Key Responsibilities:
* Compilation and execution of validation protocols
* Compilation of validation summary reports
* Collection, testing, measurement, data entry, data analysis of samples
* Software validation
* Statistical analysis (particularly data interpretation, sample sizes)
* Validation documentation review
Requirements:
* Minimum 3 years industrial experience in a facility manufacturing pharmaceutical environment or equivalent products
* BSc. Level in a science or engineering related discipline or equivalent
* Knowledge of elements of validation documents (VMP / FAT / SAT / IQ / OQ / PQ etc.)
* Understanding of production operations, GMP and GLP requirements
* Demonstrated strong organisational skills from both administrative and hands on standpoints
Desirable Skills:
* Familiarity with incubators, fridges, freezers, cold rooms
* Filling, stoppering, capping, labelling, packing manufacturing lines
* Freeze Drying processing equipment
* Validation of Computerized Systems (FDA regulation)
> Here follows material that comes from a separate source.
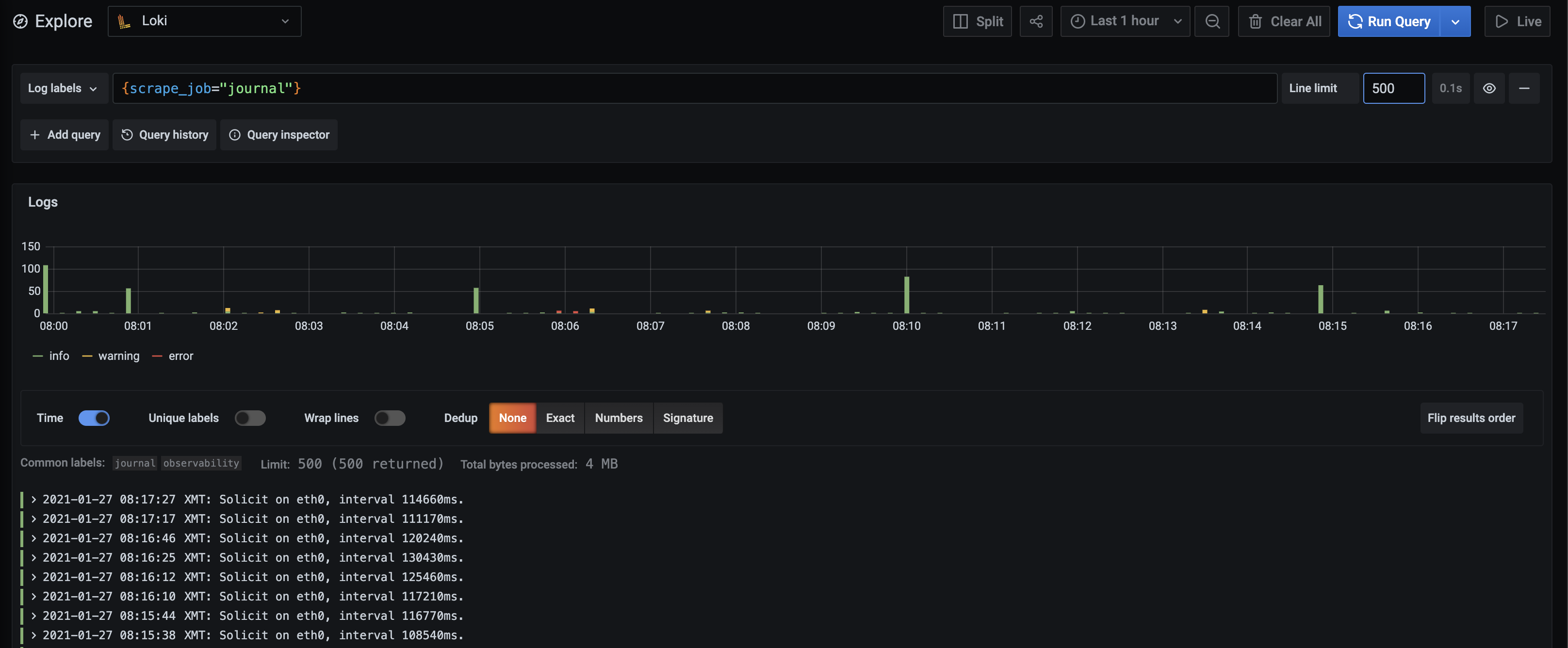
Task: Remove the query using the minus icon
Action: (1525, 88)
* Microsoft office (Word, Excel, Power Point etc.)
* Statistical Software
Skills and Behaviours:
* Excellent communication skills (written and verbal), interpersonal and presentation skills
* Team focused, attention to detail, initiative, ingenuity, creativity, resourcefulness, flexibility and perseverance
* Ability to read, analyse, interpret technical data, interpret technical procedures, and governmental regulations
* Continuous Improvement mindset, demonstrated achievements from previous roles
Language Requirements:
Fluency in English, both written and oral, is a pre-requisite.